## SHORT TASK 1
From the formats page, list each special character it names, along with what each one does.

— Begin GIVEN PASSAGE —

Formats
From DKPLP Doc
Formats make up a part of pattern sets and decides how the captured groups from matched rows should be rearranged.
Contents |
[edit]
BNF
The following BNF describes the syntax.
format ::= <group> <moreGroups>
group ::= "$" <number> <defaultValue>
| <moreCharacters>
| empty
moreGroups ::= "|" <group> <moreGroups>
| empty
defaultValue ::= "!" <character> <moreCharacters>
| empty
character ::= [^#|!]
| "#" [.]
moreCharacters ::= <character> <moreCharacters>
| empty
number ::= <digit> <moreDigits>
digit ::= [0-9]
moreDigits ::= digit moreDigits
| empty
[edit]
Special characters
- $ - Signifies the start of a group.
- # - Escape character.
- | - Group delimiter.
- ! - Construct for optional values. The value that follows is used in case the group was not captured.
[edit]
Examples
[edit]
Text
Lets say a the following regular expression is applied on the following textual string and then processed through a format.
Regular expression
(.*?)\s(.*?)
String
Hello world
Captured groups
1: Hello 2: world
Formats and results
$1|$2 1: Hello 2: world
$2|$1 1: world 2: Hello
$1|foo 1: Hello 2: foo
$2 1: world
[edit]
XML
Formats can also use optional constructs, they can define a value that should be used in case an optional capture fails. They are only used for XML patterns at the moment. The formats otherwise work in the same way as the text formats.
XML contents
<message>
<word1>Hello<word1>
</message>
XML pattern
message:word1<(.+)>"word2<(.+)"?
Captured groups
1: Hello 2: null
Formats and results
$1|$2 Causes an error because $2 is not captured
$1|$2!foo 1: Hello 2: foo

— End GIVEN PASSAGE —

## SHORT TASK 2
In the records, rewrite the stretch from the line containing "Maximize the Presentation panel" through the end of the records, swapping "heading" for "label" and keeping everything else the same. Omit the pictures.

— Begin ITEMS —

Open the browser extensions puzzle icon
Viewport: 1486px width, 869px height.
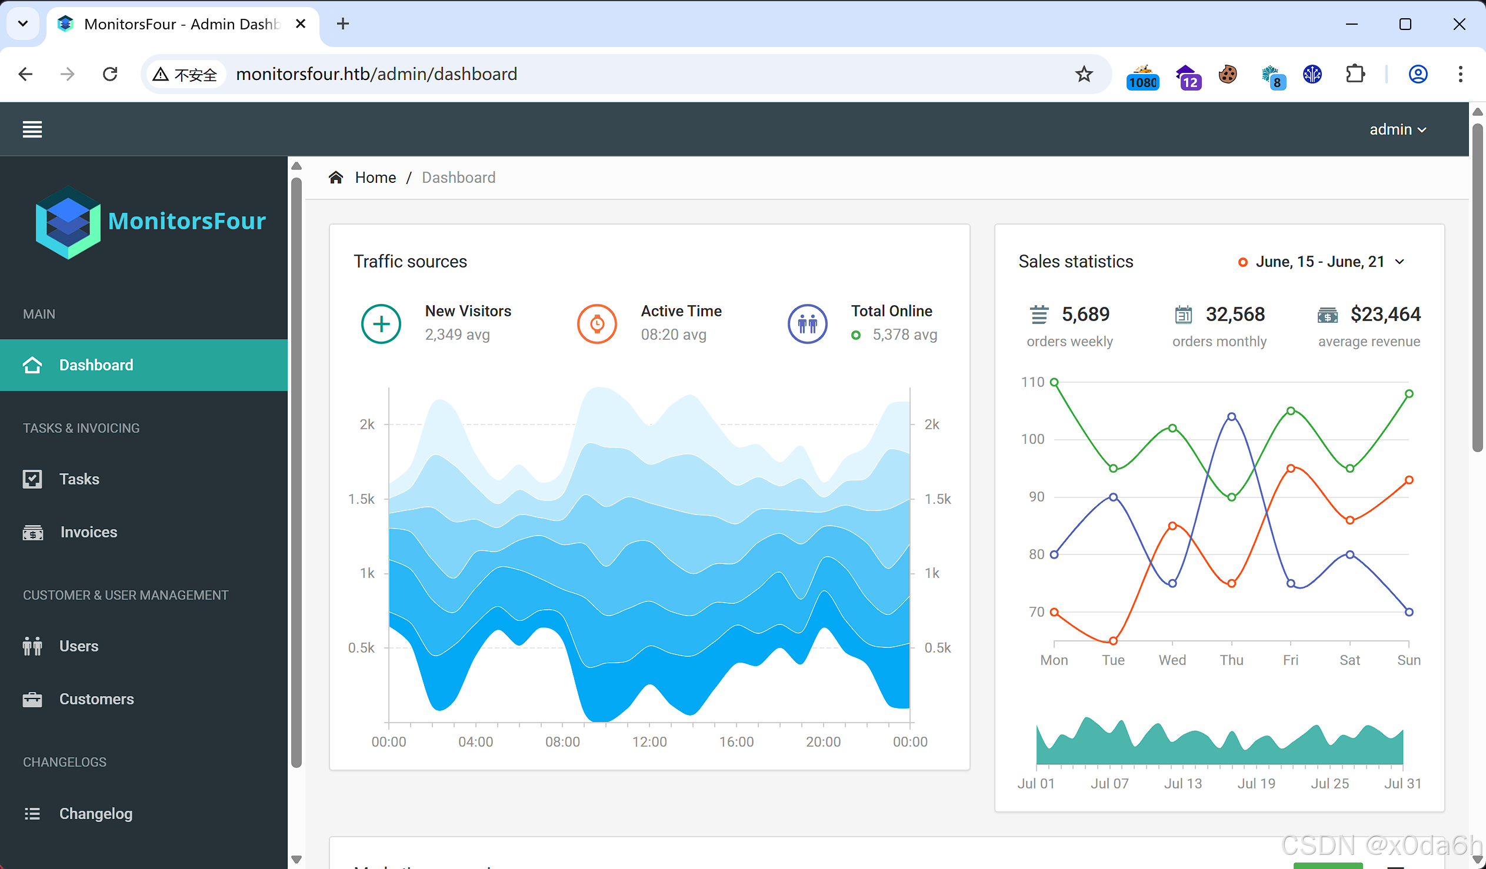[x=1355, y=74]
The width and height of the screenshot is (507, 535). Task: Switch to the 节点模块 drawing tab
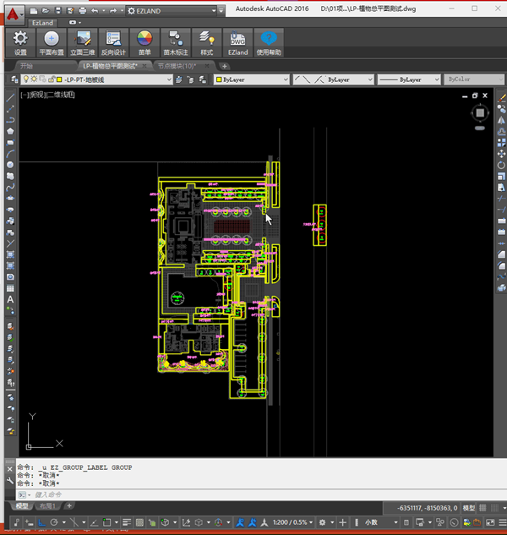(x=176, y=65)
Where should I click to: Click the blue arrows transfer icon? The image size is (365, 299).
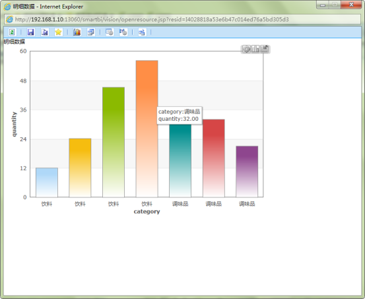pos(142,32)
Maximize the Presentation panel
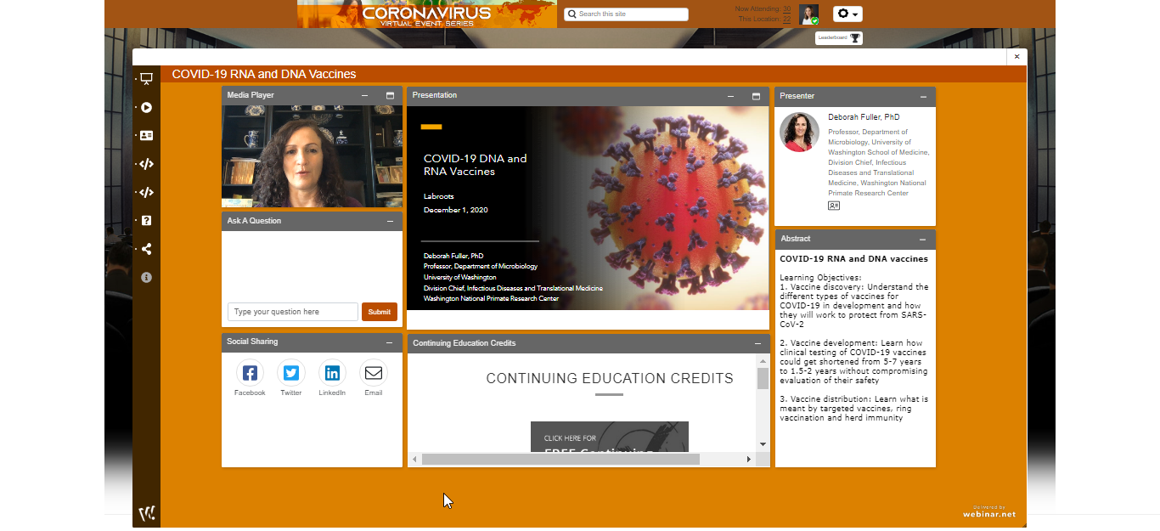Viewport: 1160px width, 531px height. [756, 96]
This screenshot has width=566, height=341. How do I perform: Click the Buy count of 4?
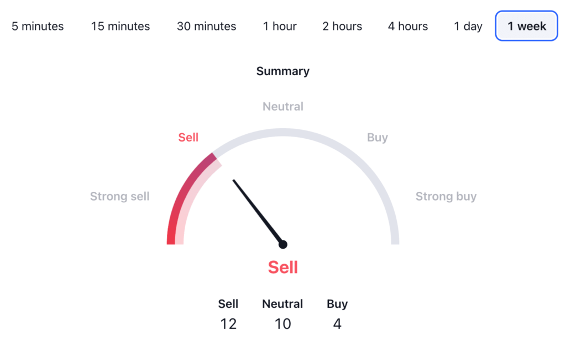point(337,324)
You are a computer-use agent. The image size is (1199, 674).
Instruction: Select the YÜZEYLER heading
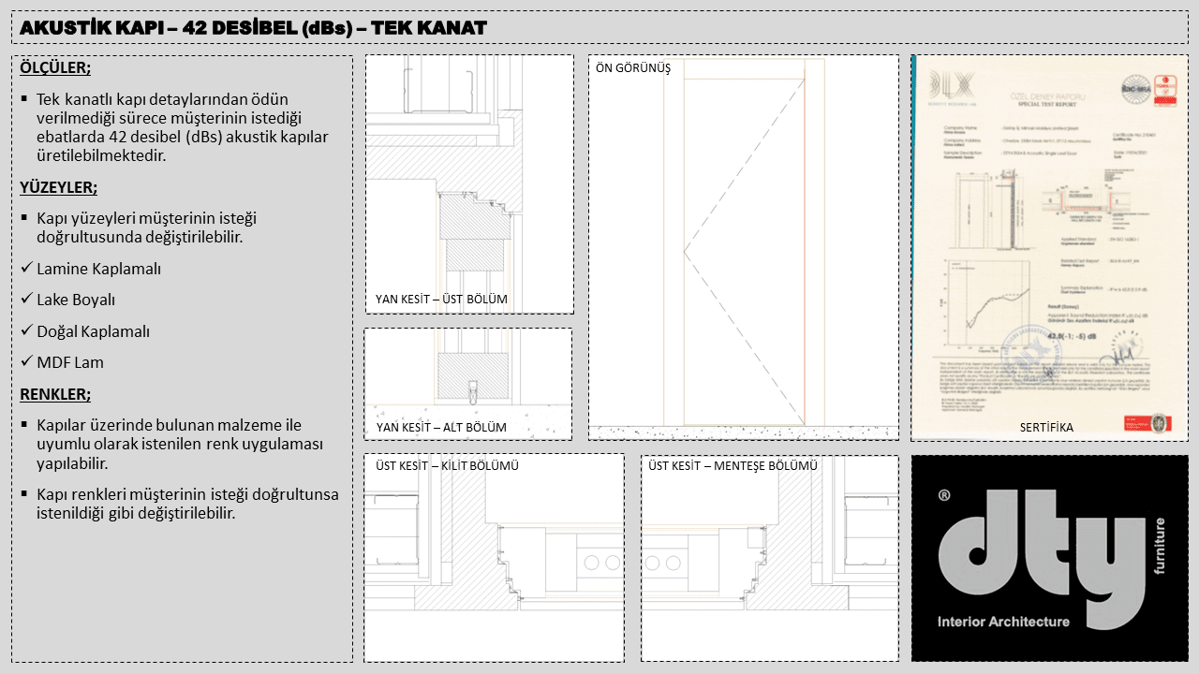58,187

— End ITEMS —

## WRITTEN ANSWER 1
- $: signifies the start of a group.
- #: escape character.
- |: group delimiter.
- !: construct for optional values; the value that follows is used in case the group was not captured.

## WRITTEN ANSWER 2
Maximize the Presentation panel
Viewport: 1160px width, 531px height. [756, 96]
This screenshot has width=566, height=341. How do I perform: Click the Buy count of 4?
point(337,324)
You are a computer-use agent. The image size is (1199, 674).
Instruction: Select the YÜZEYLER label
58,187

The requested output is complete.